Réseaux sociaux : Snapchat face à la loi australienne, un blocage massif de mineurs

L’Australie franchit une étape majeure dans la régulation des réseaux sociaux. En seulement deux mois, l’application Snapchat a bloqué ou désactivé plus de 415 000 comptes appartenant à des utilisateurs de moins de 16 ans, conformément à une nouvelle législation australienne visant à mieux protéger les mineurs en ligne.

Une loi inédite pour protéger les mineurs

Entrée en vigueur fin 2025, la loi australienne sur l’âge minimum des réseaux sociaux interdit aux plateformes numériques de permettre l’accès aux enfants de moins de 16 ans. Cette réglementation, présentée comme une première mondiale, concerne les principaux réseaux sociaux, dont Snapchat, Instagram, Facebook, TikTok, X et YouTube.

Le gouvernement australien justifie cette mesure par des préoccupations croissantes liées à la santé mentale des adolescents, au cyberharcèlement et à l’exposition précoce à des contenus jugés inappropriés ou dangereux.

Snapchat en première ligne

Snapchat a indiqué avoir agi rapidement pour se conformer à la loi.
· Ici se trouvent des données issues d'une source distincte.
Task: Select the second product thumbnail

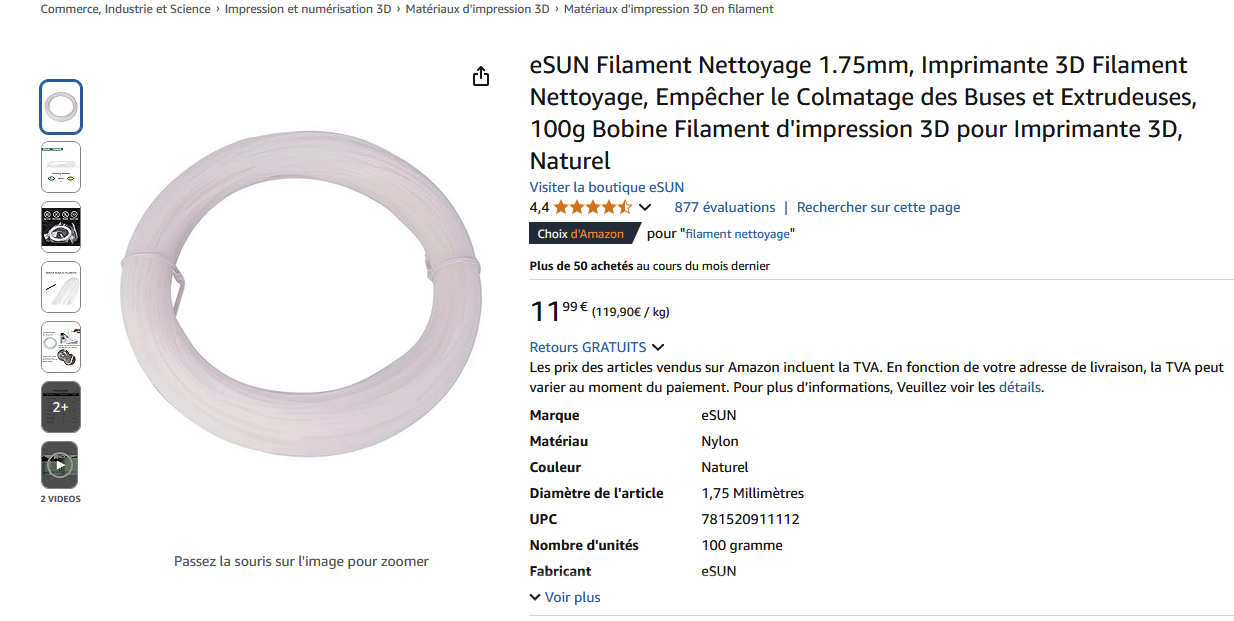Action: tap(61, 167)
En deux mois, 415 000 comptes ont été bloqués, soit après une vérification de l’âge, soit à la suite de signalements ou de contrôles automatisés.
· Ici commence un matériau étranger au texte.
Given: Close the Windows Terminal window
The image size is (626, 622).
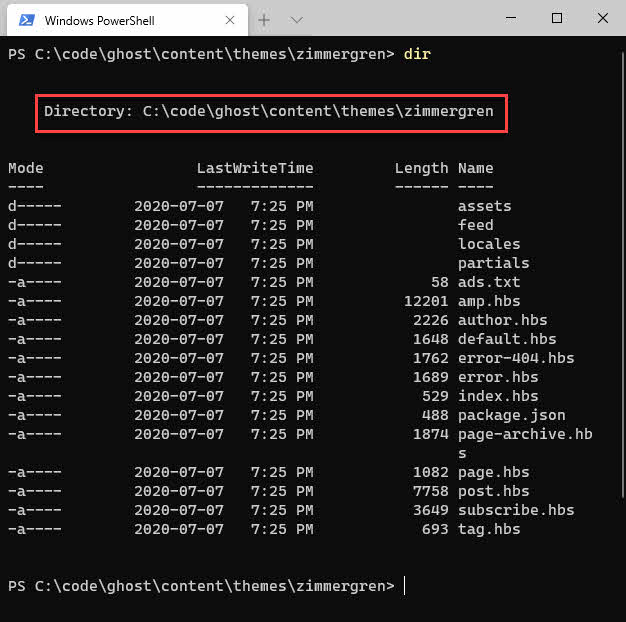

La plateforme précise que ces suppressions se poursuivent quotidiennement et qu’elles s’inscrivent dans un effort continu de mise en conformité avec la législation australienne.

Des limites technologiques reconnues

Malgré ces chiffres impressionnants, Snapchat reconnaît l’existence de failles dans les systèmes de vérification de l’âge. Les outils actuels, basés sur des déclarations d’âge et des algorithmes d’estimation, ne sont pas infaillibles. Ils peuvent laisser passer certains utilisateurs mineurs ou, à l’inverse, bloquer par erreur des utilisateurs majeurs.

L’entreprise appelle ainsi à une responsabilité partagée, demandant notamment aux boutiques d’applications de renforcer les contrôles d’âge lors du téléchargement des applications.

Un débat toujours vif

Si la loi est saluée par de nombreux experts en protection de l’enfance, elle suscite également des critiques. Certains observateurs estiment que l’interdiction pourrait pousser les adolescents vers des plateformes moins encadrées ou encourager le contournement des règles.

D’autres soulignent le rôle crucial des parents et de l’éducation numérique, rappelant que la technologie seule ne peut suffire à garantir la sécurité des jeunes en ligne.

Un modèle pour d’autres pays ?

Avec cette législation stricte, l’Australie devient un laboratoire mondial en matière de régulation des réseaux sociaux. Plusieurs pays suivent de près cette expérience, alors que la question de l’impact des plateformes numériques sur les jeunes est au cœur des débats internationaux.

Reste à savoir si cette politique produira des effets durables ou si elle devra être ajustée face aux défis techniques et sociaux qu’elle soulève.